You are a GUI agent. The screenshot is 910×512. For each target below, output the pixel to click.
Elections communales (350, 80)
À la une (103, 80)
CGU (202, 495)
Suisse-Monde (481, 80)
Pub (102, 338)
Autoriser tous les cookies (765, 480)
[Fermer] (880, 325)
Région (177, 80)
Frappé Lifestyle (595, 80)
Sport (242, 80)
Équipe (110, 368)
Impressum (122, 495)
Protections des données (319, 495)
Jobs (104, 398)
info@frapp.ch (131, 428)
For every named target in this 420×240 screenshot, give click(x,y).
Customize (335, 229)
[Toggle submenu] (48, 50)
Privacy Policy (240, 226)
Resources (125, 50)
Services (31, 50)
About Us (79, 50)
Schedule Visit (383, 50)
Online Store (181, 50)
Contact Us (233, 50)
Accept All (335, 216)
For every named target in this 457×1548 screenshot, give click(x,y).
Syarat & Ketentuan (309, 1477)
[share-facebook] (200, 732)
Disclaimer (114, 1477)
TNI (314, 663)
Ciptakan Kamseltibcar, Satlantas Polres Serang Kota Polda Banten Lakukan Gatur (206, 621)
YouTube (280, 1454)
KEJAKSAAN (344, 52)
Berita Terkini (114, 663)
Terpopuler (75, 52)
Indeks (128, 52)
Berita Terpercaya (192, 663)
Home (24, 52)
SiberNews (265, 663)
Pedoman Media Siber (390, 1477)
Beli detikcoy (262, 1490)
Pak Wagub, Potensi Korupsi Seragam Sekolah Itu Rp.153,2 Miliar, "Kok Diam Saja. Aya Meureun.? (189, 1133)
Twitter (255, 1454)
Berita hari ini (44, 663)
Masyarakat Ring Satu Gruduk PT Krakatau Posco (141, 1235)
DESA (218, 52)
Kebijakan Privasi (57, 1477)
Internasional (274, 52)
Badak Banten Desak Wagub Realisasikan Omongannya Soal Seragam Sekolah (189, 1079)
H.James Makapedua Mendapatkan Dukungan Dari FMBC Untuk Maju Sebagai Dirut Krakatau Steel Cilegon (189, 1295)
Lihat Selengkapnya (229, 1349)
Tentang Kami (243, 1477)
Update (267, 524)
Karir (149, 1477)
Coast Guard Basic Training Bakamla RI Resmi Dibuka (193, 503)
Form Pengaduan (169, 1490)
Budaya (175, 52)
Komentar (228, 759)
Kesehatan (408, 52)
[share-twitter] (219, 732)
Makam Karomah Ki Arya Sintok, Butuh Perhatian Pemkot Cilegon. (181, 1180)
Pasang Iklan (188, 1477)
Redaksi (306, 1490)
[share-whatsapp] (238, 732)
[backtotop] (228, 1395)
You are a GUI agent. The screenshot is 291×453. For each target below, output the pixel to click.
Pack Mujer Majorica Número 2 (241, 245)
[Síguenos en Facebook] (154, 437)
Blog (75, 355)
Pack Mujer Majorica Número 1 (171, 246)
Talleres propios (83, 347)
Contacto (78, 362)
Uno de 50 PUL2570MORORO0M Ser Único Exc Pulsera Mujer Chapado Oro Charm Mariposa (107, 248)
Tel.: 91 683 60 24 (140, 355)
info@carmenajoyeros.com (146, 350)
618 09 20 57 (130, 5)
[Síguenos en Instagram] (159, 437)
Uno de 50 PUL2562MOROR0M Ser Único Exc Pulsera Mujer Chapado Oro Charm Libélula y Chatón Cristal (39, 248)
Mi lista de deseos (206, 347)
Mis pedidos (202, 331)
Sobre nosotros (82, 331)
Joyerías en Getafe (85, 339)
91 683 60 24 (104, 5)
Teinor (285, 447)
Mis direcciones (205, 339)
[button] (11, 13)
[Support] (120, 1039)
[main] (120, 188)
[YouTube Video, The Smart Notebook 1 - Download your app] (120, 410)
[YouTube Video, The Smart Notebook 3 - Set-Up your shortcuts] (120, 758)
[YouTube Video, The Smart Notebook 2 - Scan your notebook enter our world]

**What you should do:** Present all of the rows above as a numbered list and leave out any blank lines.

**Expected answer:**
1. You are a GUI agent. The screenshot is 910×512. For each target below, output the pixel to click.
2. Elections communales (350, 80)
3. À la une (103, 80)
4. CGU (202, 495)
5. Suisse-Monde (481, 80)
6. Pub (102, 338)
7. Autoriser tous les cookies (765, 480)
8. [Fermer] (880, 325)
9. Région (177, 80)
10. Frappé Lifestyle (595, 80)
11. Sport (242, 80)
12. Équipe (110, 368)
13. Impressum (122, 495)
14. Protections des données (319, 495)
15. Jobs (104, 398)
16. info@frapp.ch (131, 428)
17. For every named target in this 420×240 screenshot, give click(x,y).
18. Customize (335, 229)
19. [Toggle submenu] (48, 50)
20. Privacy Policy (240, 226)
21. Resources (125, 50)
22. Services (31, 50)
23. About Us (79, 50)
24. Schedule Visit (383, 50)
25. Online Store (181, 50)
26. Contact Us (233, 50)
27. Accept All (335, 216)
28. For every named target in this 457×1548 screenshot, give click(x,y).
29. Syarat & Ketentuan (309, 1477)
30. [share-facebook] (200, 732)
31. Disclaimer (114, 1477)
32. TNI (314, 663)
33. Ciptakan Kamseltibcar, Satlantas Polres Serang Kota Polda Banten Lakukan Gatur (206, 621)
34. YouTube (280, 1454)
35. KEJAKSAAN (344, 52)
36. Berita Terkini (114, 663)
37. Terpopuler (75, 52)
38. Indeks (128, 52)
39. Berita Terpercaya (192, 663)
40. Home (24, 52)
41. SiberNews (265, 663)
42. Pedoman Media Siber (390, 1477)
43. Beli detikcoy (262, 1490)
44. Pak Wagub, Potensi Korupsi Seragam Sekolah Itu Rp.153,2 Miliar, "Kok Diam Saja. Aya Meureun.? (189, 1133)
45. Twitter (255, 1454)
46. Berita hari ini (44, 663)
47. Masyarakat Ring Satu Gruduk PT Krakatau Posco (141, 1235)
48. DESA (218, 52)
49. Kebijakan Privasi (57, 1477)
50. Internasional (274, 52)
51. Badak Banten Desak Wagub Realisasikan Omongannya Soal Seragam Sekolah (189, 1079)
52. H.James Makapedua Mendapatkan Dukungan Dari FMBC Untuk Maju Sebagai Dirut Krakatau Steel Cilegon (189, 1295)
53. Lihat Selengkapnya (229, 1349)
54. Tentang Kami (243, 1477)
55. Update (267, 524)
56. Karir (149, 1477)
57. Coast Guard Basic Training Bakamla RI Resmi Dibuka (193, 503)
58. Form Pengaduan (169, 1490)
59. Budaya (175, 52)
60. Komentar (228, 759)
61. Kesehatan (408, 52)
62. [share-twitter] (219, 732)
63. Makam Karomah Ki Arya Sintok, Butuh Perhatian Pemkot Cilegon. (181, 1180)
64. Pasang Iklan (188, 1477)
65. Redaksi (306, 1490)
66. [share-whatsapp] (238, 732)
67. [backtotop] (228, 1395)
68. You are a GUI agent. The screenshot is 291×453. For each target below, output the pixel to click.
69. Pack Mujer Majorica Número 2 (241, 245)
70. [Síguenos en Facebook] (154, 437)
71. Blog (75, 355)
72. Pack Mujer Majorica Número 1 (171, 246)
73. Talleres propios (83, 347)
74. Contacto (78, 362)
75. Uno de 50 PUL2570MORORO0M Ser Único Exc Pulsera Mujer Chapado Oro Charm Mariposa (107, 248)
76. Tel.: 91 683 60 24 (140, 355)
77. info@carmenajoyeros.com (146, 350)
78. 618 09 20 57 (130, 5)
79. [Síguenos en Instagram] (159, 437)
80. Uno de 50 PUL2562MOROR0M Ser Único Exc Pulsera Mujer Chapado Oro Charm Libélula y Chatón Cristal (39, 248)
81. Mi lista de deseos (206, 347)
82. Mis pedidos (202, 331)
83. Sobre nosotros (82, 331)
84. Joyerías en Getafe (85, 339)
85. 91 683 60 24 (104, 5)
86. Teinor (285, 447)
87. Mis direcciones (205, 339)
88. [button] (11, 13)
89. [Support] (120, 1039)
90. [main] (120, 188)
91. [YouTube Video, The Smart Notebook 1 - Download your app] (120, 410)
92. [YouTube Video, The Smart Notebook 3 - Set-Up your shortcuts] (120, 758)
93. [YouTube Video, The Smart Notebook 2 - Scan your notebook enter our world]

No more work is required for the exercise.